Maga se prepara para canícula con asistencia alimentaria

El Ministerio de Agricultura, Ganadería y Alimentación (MAGA) prepara el andamiaje que le permita atender la emergencia alimentaria por la sequía prolongada que se prevé afecte principalmente al corredor seco.

Por Geovanni Contreras

El Ministro de Agricultura Mario Méndez expone los planes para contener la crisis alimentaria.(Foto Prensa Libre: Álvaro Interiano)
El Ministro de Agricultura Mario Méndez expone los planes para contener la crisis alimentaria.(Foto Prensa Libre: Álvaro Interiano)

El ministro de Agricultura Mario Méndez, dijo en la Casa Presidencial, luego del Gabinete de Gobierno, que se está disponiendo de 186 mil raciones de alimentos, la mayoría de aportes del Programa Mundial de Alimentos, para hacerle frente a los efectos de la canícula.

Méndez afirmó que un subsidio de Q200 sustituirá al programa de fertilizantes para unos 700 mil beneficiarios.

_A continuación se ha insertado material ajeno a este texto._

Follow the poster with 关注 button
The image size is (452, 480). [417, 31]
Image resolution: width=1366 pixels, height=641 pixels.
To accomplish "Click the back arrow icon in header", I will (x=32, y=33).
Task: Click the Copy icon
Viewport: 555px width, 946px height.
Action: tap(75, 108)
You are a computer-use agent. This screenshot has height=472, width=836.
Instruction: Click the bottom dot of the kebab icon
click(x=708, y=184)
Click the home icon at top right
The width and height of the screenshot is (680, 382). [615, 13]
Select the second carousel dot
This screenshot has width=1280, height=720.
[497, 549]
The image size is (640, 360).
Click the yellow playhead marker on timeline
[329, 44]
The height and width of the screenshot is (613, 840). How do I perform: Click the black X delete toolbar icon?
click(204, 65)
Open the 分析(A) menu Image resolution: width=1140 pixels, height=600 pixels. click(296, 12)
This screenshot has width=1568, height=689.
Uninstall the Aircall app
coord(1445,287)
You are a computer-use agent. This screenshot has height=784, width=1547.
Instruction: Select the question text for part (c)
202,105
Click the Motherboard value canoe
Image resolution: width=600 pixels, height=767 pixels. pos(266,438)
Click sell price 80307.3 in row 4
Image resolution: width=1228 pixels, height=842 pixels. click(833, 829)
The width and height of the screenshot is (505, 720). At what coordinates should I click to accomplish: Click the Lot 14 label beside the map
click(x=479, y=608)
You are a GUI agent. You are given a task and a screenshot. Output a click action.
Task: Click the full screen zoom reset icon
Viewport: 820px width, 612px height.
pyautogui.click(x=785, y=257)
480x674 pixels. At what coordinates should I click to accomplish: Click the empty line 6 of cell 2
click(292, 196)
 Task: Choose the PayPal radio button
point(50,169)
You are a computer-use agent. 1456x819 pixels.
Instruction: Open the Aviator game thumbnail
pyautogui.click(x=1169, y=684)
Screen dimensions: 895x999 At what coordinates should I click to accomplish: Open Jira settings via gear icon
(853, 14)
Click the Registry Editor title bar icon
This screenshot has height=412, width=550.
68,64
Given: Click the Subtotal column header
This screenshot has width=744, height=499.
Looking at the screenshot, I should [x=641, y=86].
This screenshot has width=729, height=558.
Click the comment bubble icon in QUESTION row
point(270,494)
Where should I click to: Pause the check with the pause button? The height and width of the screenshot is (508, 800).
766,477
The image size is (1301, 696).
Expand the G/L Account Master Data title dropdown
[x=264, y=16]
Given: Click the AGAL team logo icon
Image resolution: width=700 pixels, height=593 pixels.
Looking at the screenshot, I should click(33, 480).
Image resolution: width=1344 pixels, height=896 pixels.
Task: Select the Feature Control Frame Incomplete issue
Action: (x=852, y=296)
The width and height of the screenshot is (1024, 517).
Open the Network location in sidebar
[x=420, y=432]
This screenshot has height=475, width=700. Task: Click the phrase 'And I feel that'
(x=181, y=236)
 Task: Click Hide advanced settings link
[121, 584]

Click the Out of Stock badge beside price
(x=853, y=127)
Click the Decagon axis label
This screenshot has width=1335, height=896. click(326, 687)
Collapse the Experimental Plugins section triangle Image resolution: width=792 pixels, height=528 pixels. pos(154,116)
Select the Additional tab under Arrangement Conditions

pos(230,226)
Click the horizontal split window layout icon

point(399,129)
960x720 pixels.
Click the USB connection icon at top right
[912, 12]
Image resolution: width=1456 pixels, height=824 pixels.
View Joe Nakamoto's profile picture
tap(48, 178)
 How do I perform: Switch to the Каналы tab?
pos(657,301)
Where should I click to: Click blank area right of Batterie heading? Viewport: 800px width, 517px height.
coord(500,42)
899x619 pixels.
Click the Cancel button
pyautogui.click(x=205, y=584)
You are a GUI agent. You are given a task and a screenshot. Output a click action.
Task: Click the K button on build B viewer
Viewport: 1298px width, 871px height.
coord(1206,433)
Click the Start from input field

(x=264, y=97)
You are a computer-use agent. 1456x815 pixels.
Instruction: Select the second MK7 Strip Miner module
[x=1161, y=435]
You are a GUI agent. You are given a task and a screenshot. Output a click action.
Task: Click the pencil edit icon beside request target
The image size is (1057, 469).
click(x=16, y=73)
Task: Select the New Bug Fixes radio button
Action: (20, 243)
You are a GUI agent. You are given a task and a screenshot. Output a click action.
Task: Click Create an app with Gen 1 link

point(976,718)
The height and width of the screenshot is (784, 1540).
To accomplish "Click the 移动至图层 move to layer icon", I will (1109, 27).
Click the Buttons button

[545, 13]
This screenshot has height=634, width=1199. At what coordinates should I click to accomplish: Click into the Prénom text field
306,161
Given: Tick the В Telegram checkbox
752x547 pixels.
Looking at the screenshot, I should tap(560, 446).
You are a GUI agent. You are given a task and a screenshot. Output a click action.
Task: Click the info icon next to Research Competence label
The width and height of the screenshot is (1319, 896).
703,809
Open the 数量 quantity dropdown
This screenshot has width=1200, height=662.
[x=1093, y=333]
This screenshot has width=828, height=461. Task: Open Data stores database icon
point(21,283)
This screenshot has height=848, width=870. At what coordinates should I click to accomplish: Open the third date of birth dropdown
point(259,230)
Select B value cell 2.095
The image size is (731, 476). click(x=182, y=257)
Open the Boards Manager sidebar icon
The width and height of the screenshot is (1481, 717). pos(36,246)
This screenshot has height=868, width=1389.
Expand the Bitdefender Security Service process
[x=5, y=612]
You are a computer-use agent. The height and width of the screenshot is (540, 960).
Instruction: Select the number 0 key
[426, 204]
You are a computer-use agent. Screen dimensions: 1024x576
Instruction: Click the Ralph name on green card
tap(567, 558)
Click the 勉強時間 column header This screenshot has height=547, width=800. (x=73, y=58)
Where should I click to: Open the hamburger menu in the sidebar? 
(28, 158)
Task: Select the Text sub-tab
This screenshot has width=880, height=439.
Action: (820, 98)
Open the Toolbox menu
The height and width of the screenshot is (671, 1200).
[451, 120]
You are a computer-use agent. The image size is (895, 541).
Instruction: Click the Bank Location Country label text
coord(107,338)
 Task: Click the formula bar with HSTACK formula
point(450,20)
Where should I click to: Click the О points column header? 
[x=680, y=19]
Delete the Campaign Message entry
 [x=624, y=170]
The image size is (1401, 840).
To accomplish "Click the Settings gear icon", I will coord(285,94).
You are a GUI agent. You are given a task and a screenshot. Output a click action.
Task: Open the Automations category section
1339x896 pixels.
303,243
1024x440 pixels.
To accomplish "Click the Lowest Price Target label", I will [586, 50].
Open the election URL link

Según datos del Maga, a más de 280 familias sufrirán las consecuencias de la ausencia de lluvia, al tiempo que informó el jefe de la cartera que la producción de granos básicos de 2015 alcanzó un récord, lo que facilita las provisiones para 2016.

Riesgo alimentario

El Ejecutivo calcula que la sequía de este año afectará a unas 300 mil familias, lo que significa que alrededor de un millón 410 mil personas sufrirán las consecuencias de la inseguridad alimentaria.

El número de afectados representa el 8.72 por ciento de los 16 millones 176 mil habitantes del país, según la previsión del 2015 del Instituto Nacional de Estadística (INE).

Del total de familias en riesgo, 180 mil ya están en situación grave, que las coloca en peligro de muerte, según una proyección de la Secretaría de Seguridad Alimentaria y Nutricional, Oxfam y el Programa Mundial de Alimentos.

La situación en que se encuentran los habitantes del Corredor Seco —Quiché, Baja Verapaz, Guatemala, El Progreso, Zacapa, Jalapa, Chiquimula y Jutiapa— es consecuencia de sucesos climáticos, pero también del abandono del Estado, aseguró Iván Aguilar, gerente del Programa Humanitario de Oxfam Guatemala.

Aguilar afirmó que los afectados sufren por la pérdida de sus cosechas desde el 2012, cuando no se logró el 60 por ciento de su producto; pero la sequía prolongada del 2014 y del 2015 hizo que las pérdidas subieran al 80 y 100 por ciento.